A Claim for “Additional Compensation” may not be a Claim for “Damages”
By: Richard McSwain and Sean McNelis
McNelis + Associates, PLLC
An increasingly common provision finding its way into construction contracts is one that seeks to limit the time in which a party is given to assert a claim for additional compensation or a time extension. These provisions typically require the contractor or subcontractor to give written notice of any claim for additional compensation or time within a very short time period or the claim is deemed to be waived. Because Texas law strongly favors the parties’ right to contract freely, such provisions are generally enforced unless otherwise prohibited by law as being against public policy.
Section 16.071 of the Texas Civil Practice and Remedies Code is one such law, having first been promulgated in 1891to afford Texas citizens and their businesses relief from the most onerous of limitations provisions. The statute provides that any limitations period on a “claim for damages” of less than ninety (90) days is void and, therefore, unenforceable. Until recently, however, no contractor had sought to challenge a shorter limitations period in a reported decision before a Texas Court of Appeals.

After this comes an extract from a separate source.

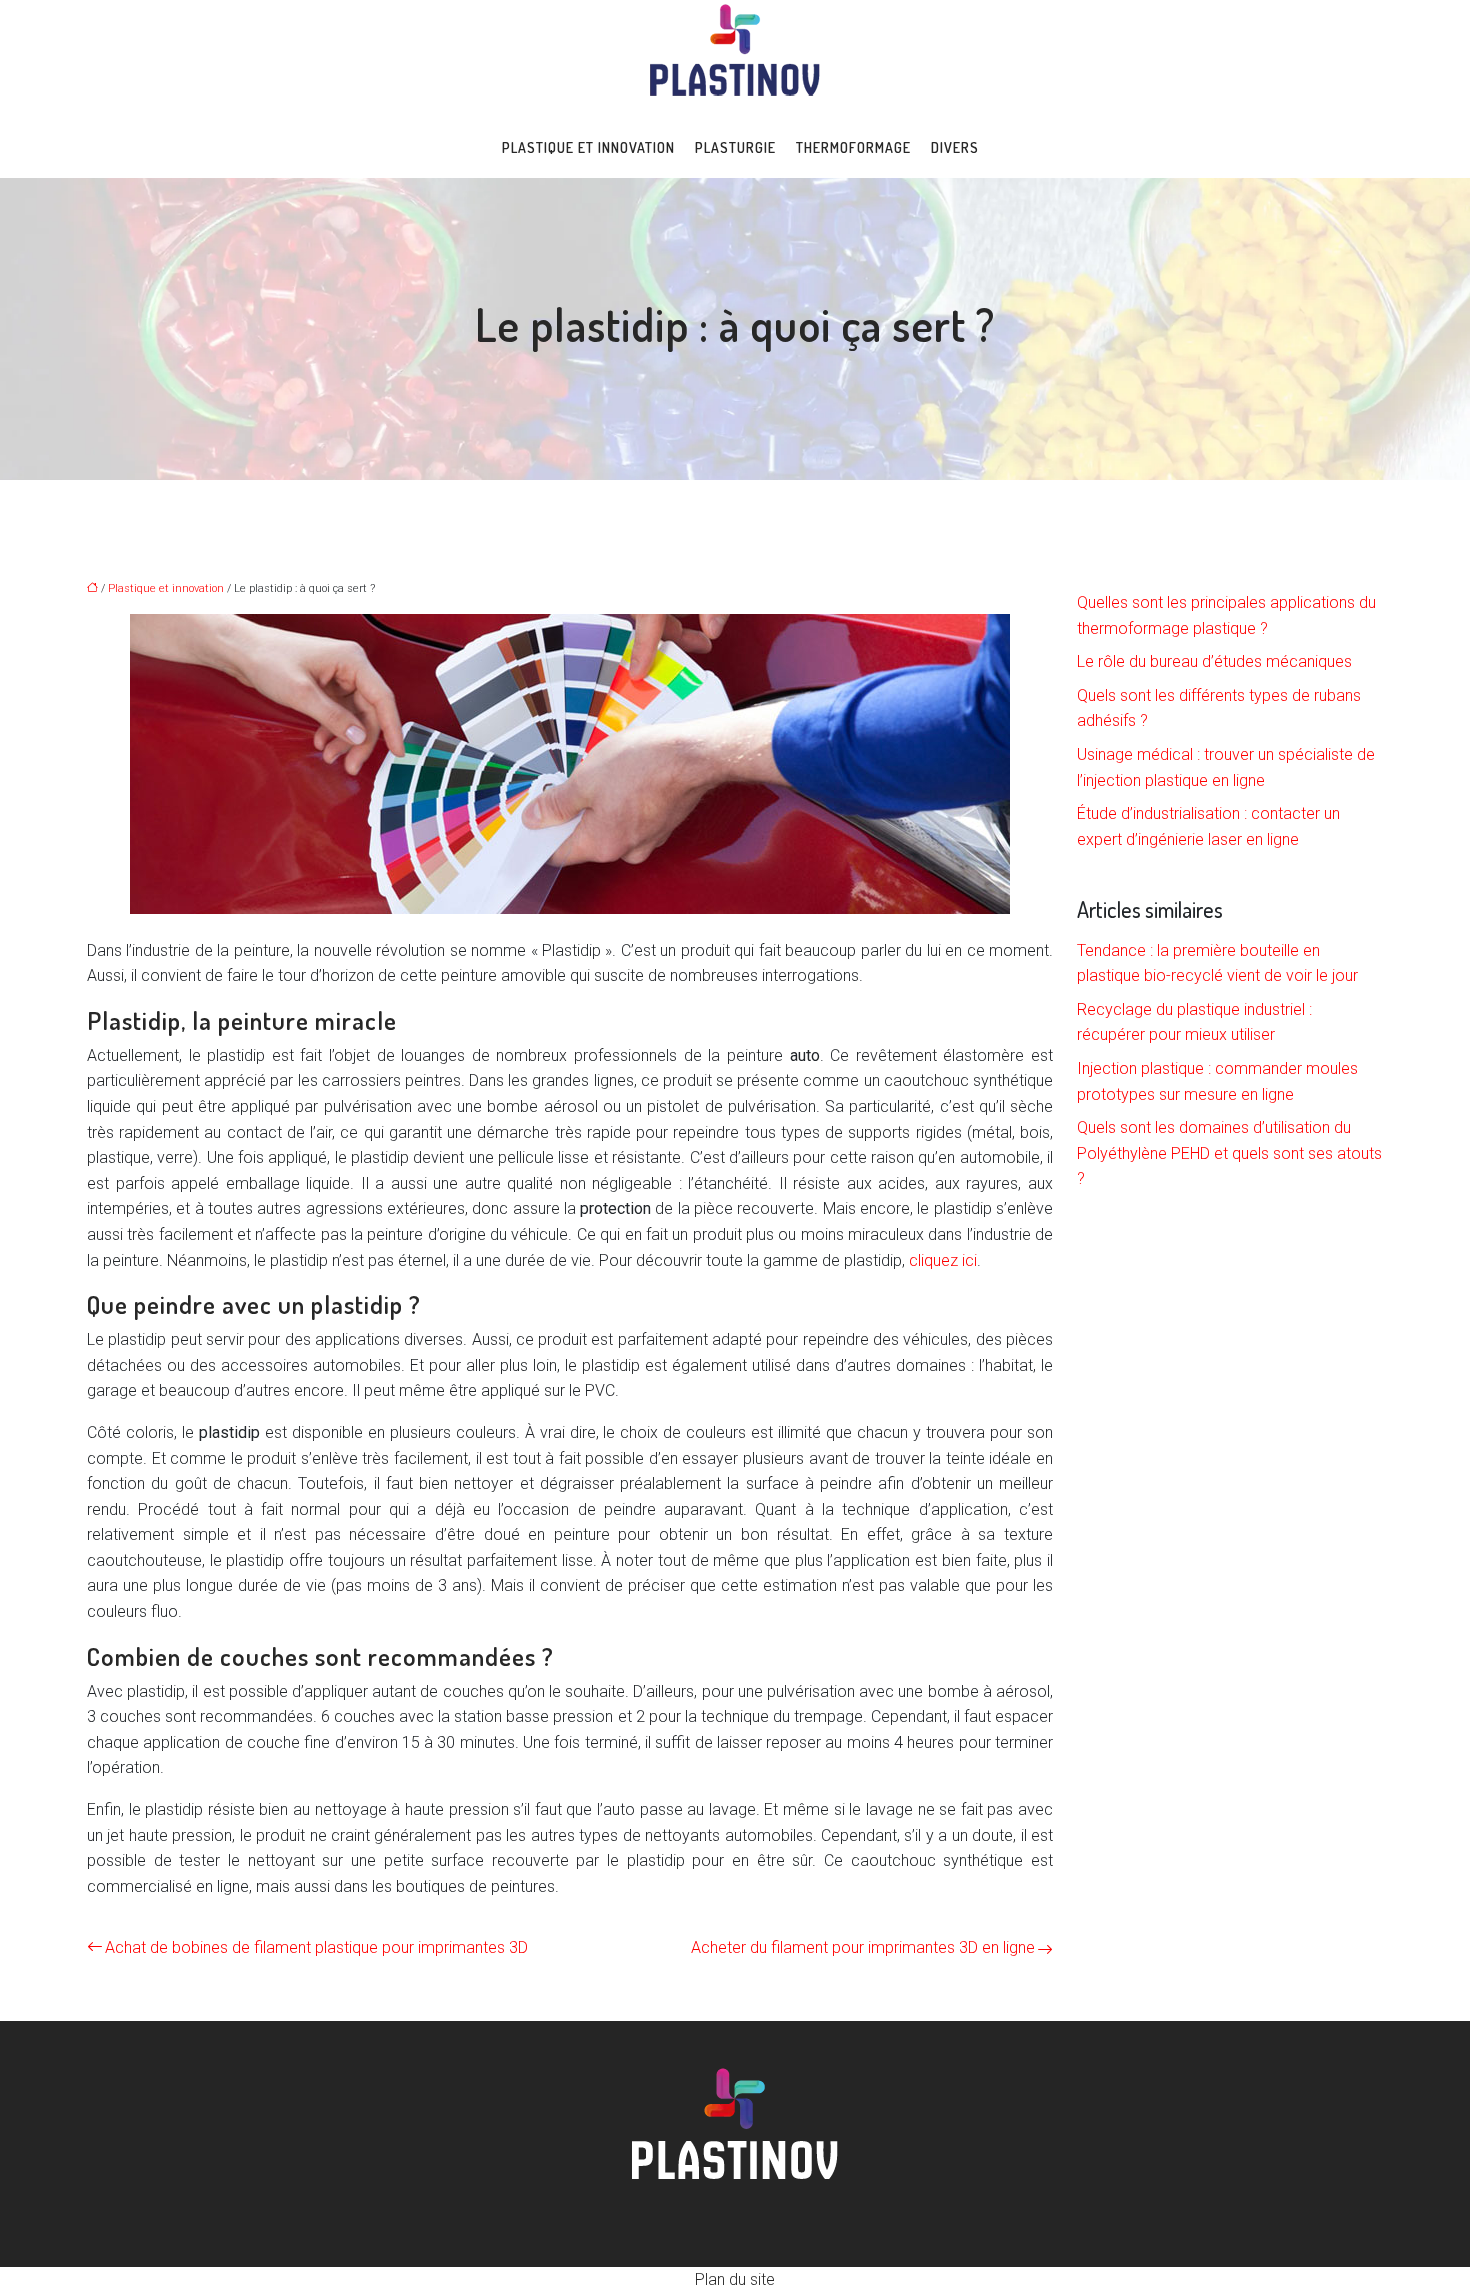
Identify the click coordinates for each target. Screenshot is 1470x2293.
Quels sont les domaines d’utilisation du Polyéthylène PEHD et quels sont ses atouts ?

In a case of first impression, the El Paso Court of Appeals recently analyzed a limitations provision contained in a public contract to determine whether the provision was in violation of Section 16.071. The case involved a terminated contractor who had sued the public entity alleging the work had been delayed by the public entity and not the contractor. The public entity argued that the contractor’s claims for additional compensation and time were barred because the contractor had failed to give notice of those claims by the deadline set out in the parties’ contract.
Reiterating the strong preference in Texas for the parties’ right to freely contract, the El Paso Court of Appeals ruled that the limitation provision in the contract did not violate the statute because the language of the contract limited the time within which the contractor could give notice of a claim for “additional compensation and/or time” and did not limit the time in which the contractor had to give notice of a “claim for damages.” The Court noted in its ruling that the Texas Supreme Court had previously interpreted the phrase “notice of a claim for damages” to mean a notice of a cause of action. In holding that the language of the contract was not in violation of the statute, the El Paso Court of Appeals distinguished a claim for additional compensation or time as an “antecedent event” that may or may not lead to a claim for damages.
The solution for contractors and subcontractors seeking to preclude the potentially devastating impact of a short notice period is ensure the provision pertains only to notices of “a claim for damages” and not to a claim for additional compensation or time. Alternatively, a party could revise a contract’s limitation provision to specify that the contractor must give notice of a claim for additional compensation or time within the same period as provided for by Section 16.071 of the Texas Civil Practice and Remedies Code for the making of claims for damages.
As a prudent contractor, you are urged to consult with your attorney before entering into any contract containing language whose impact you do not fully understand.